Thursday, October 17, 2013

Doc Hastings -- Common Sense for Congress?

Prior to the impasse over reopening the government after the Republican manufactured shutdown, a majority of House members went on record saying that if given the opportunity to vote, they would support a "clean" continuing resolution.

According to the standing rules of the House, any member could have brought the CR to the floor, a vote would have been taken, and the shutdown would have ended early, or perhaps avoided altogether. Much of the damage to the economy and to people’s lives could have been prevented.

However, on the eve of the shutdown, the House Rules Committee slipped through a resolution (H. Res. 368) denying members their long-standing privilege and giving that right exclusively to House Majority Leader, Eric Cantor, R-VA.

This was a shameless attempt by Republicans, pressured by their TEA Party caucus, to undermine the Nation’s democratic processes. Only nine House Republicans had the courage to vote against this travesty. Doc Hastings (R-WA) was not one of them. Doc Hastings, who was elected to represent a district (WA-4th) whose very existence as a viable economic entity depends mightily on the federal government, abandoned the interests of his constituents and bowed to the more extreme elements of the Republican Party.

Common Sense for Congress? Hardly.


Anonymous said...

...and in the end, Hastings listened to the opinions of most of his WA-4th constituents and voted to reopen the federal government, ensure seniors and veterans in his district received their benefits, and the thousands of Hanford employees in his district were able to continue carrying out their important cleanup work.

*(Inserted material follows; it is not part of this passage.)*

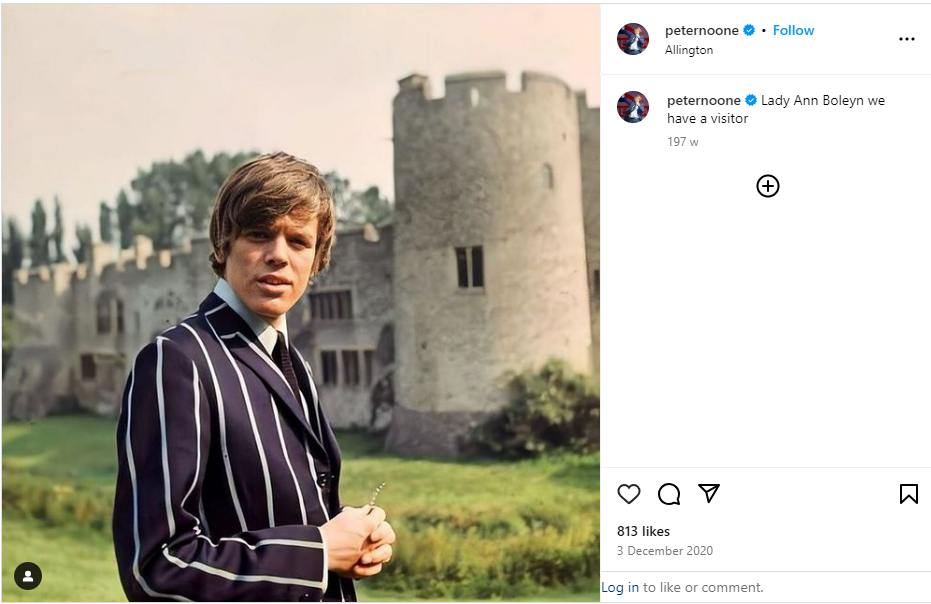931x604 pixels.
Task: Click the 3 December 2020 date
Action: coord(665,551)
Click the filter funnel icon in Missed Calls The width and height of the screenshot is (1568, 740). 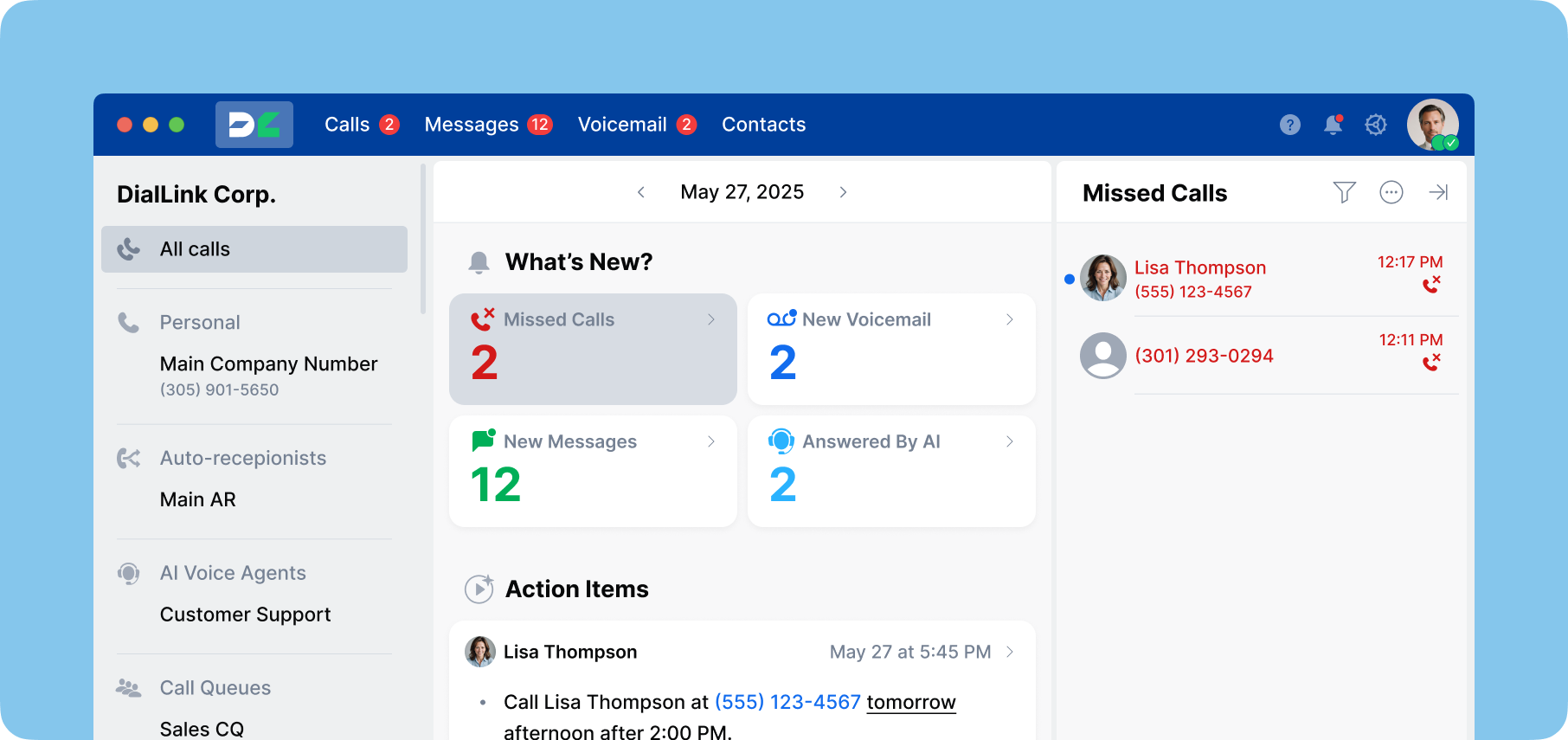(1344, 192)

Richard Badalamente said...

But first he voted to deny his colleagues in Congress, from either side of the aisle, the privilege of bringing a CR to floor. After delaying the reopening of the government for weeks, and after the hapless attempt to delay/defund the ACA, he, along with other WA Republicans, went along with Speaker Boehner, and voted for a CR ending a shutdown that cost the US an estimated $24b, put hundreds of thousands of people out of work, disrupting lives and livelihoods, and caused veterans in college to drop out or consider dropping out because they couldn't be sure they'd receive their VA ed. benefit. So, yeah, thanks for nothing.